Lew - 25 Mar 2007 21:09 GMT
Arne Vajhøj <arne@vajhoej.dk> wrote:
>> If you mean for web app then I will recommend JSF.
>>
>> It should be the standard for the future.

> I came to the same conclusion but it has invariably been omitted from
> posts similar to the OP's. Given that Sun is plugging it does anyone
> know why it does not feature?
>
> For the OP - Download NetBeans then the Visual Web Pack. You will have
> your first JSF application working in a day.

Also read Sun's (and others') docs on the "Model-View-Controller (MVC)"
architecture, which they've also called "Model 2" and GoF acolytes call the
"Front Controller" pattern. This will give you understanding of how to use JSF
(or Struts) to maximum effect.

<http://en.wikipedia.org/wiki/Model-view-controller>
<http://java.sun.com/blueprints/patterns/MVC.html>
<http://www.javaworld.com/javaworld/jw-12-1999/jw-12-ssj-jspmvc.html>

-- Lew
Arne Vajhøj - 26 Mar 2007 02:04 GMT
>> For the OP - Download NetBeans then the Visual Web Pack. You will have
>> your first JSF application working in a day.
[quoted text clipped - 7 lines]
> <http://java.sun.com/blueprints/patterns/MVC.html>
> <http://www.javaworld.com/javaworld/jw-12-1999/jw-12-ssj-jspmvc.html>

I think Struts to some extent and JSF even more is beyond that.

Controller servlet is implementation. It is not really that
important for those writing the web app how it is done. It is
always good with some background info, but it is not essential
for the programming model.

Arne
spariam - 26 Mar 2007 18:44 GMT
Thanks everyone...I basically have carte blanche to move a dynamic web
application (database driven) from mod_perl to Java.

I've used Struts (1.2), and I'm familiar with it and MVC. I haven't
looked at JSF, which I will.
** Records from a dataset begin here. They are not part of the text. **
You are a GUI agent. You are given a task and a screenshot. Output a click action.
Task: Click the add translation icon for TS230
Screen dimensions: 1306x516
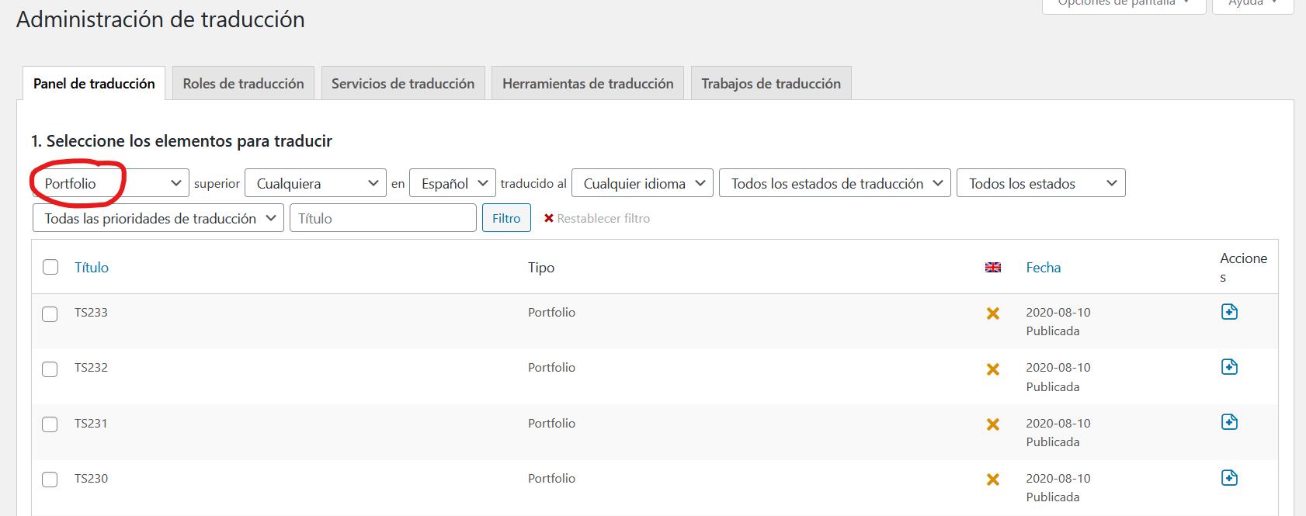pyautogui.click(x=1229, y=477)
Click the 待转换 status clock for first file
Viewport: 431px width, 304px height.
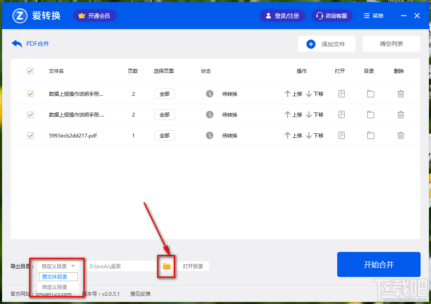[x=210, y=94]
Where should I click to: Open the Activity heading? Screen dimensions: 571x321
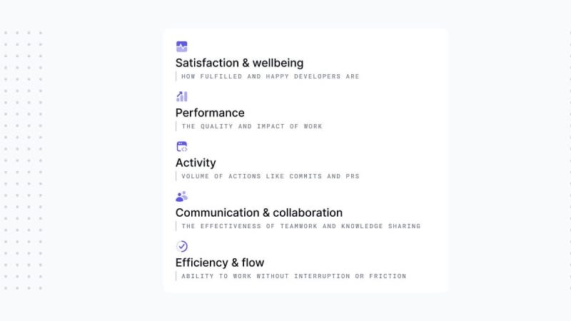[x=196, y=163]
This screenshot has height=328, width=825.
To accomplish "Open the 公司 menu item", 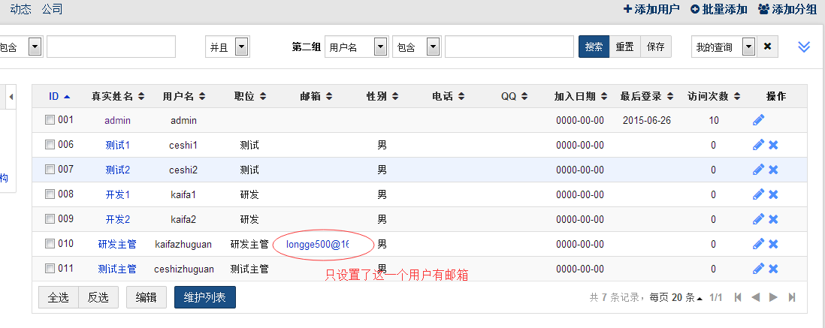I will pos(52,9).
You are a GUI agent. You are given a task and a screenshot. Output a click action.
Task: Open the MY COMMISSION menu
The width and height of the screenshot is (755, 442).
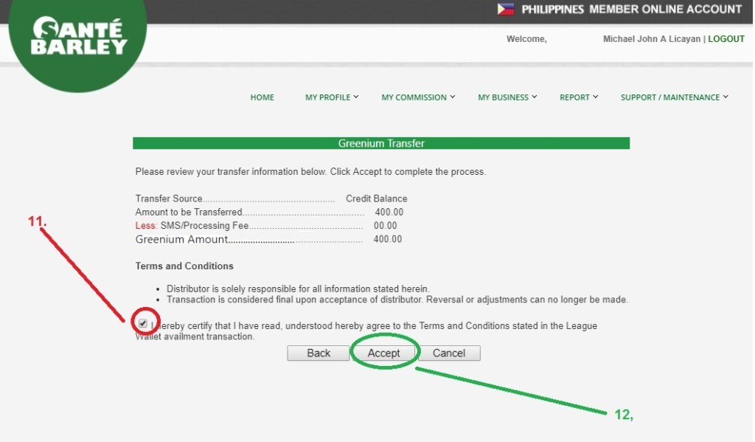[x=414, y=97]
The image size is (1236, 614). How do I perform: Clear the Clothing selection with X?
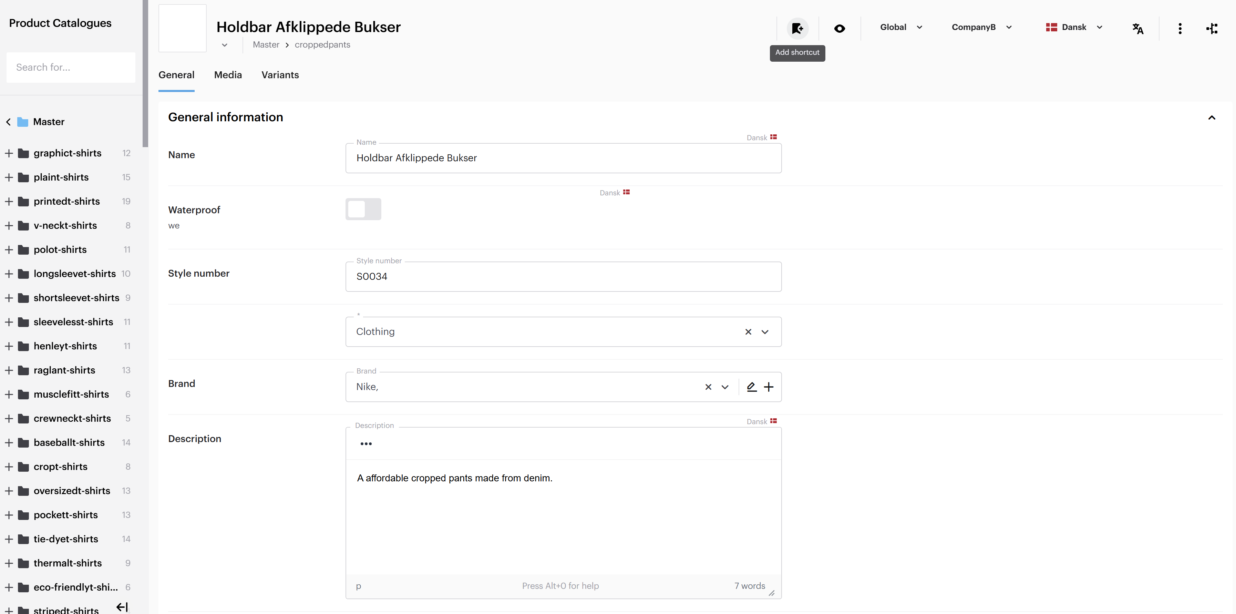[x=748, y=332]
I haven't used Hibernate, but I'm
planning on looking at that as well.
Arne Vajhøj - 26 Mar 2007 01:59 GMT
>> If you mean for web app then I will recommend JSF.
>>
>> It should be the standard for the future.
> I came to the same conclusion but it has invariably been omitted from
> posts similar to the OP's. Given that Sun is plugging it does anyone
> know why it does not feature?

There are a lot of Struts sites out there.

Rewriting a site from Struts to JSF cost money.

A lot of sites decide to continue with Struts instead
of switching to JSF.

Arne
Daniel Pitts - 25 Mar 2007 18:40 GMT
> Hello,
>
[quoted text clipped - 13 lines]
> --
> Thanks...

Where I work, we use Spring, JSTL/EL, Resin 3, Tiles, SiteMesh, and
Hibernate and/or iBATIS.

We disable Scriptlets in our jsps, and use Spring MVC framework with
Tiles and SiteMesh to do our templating.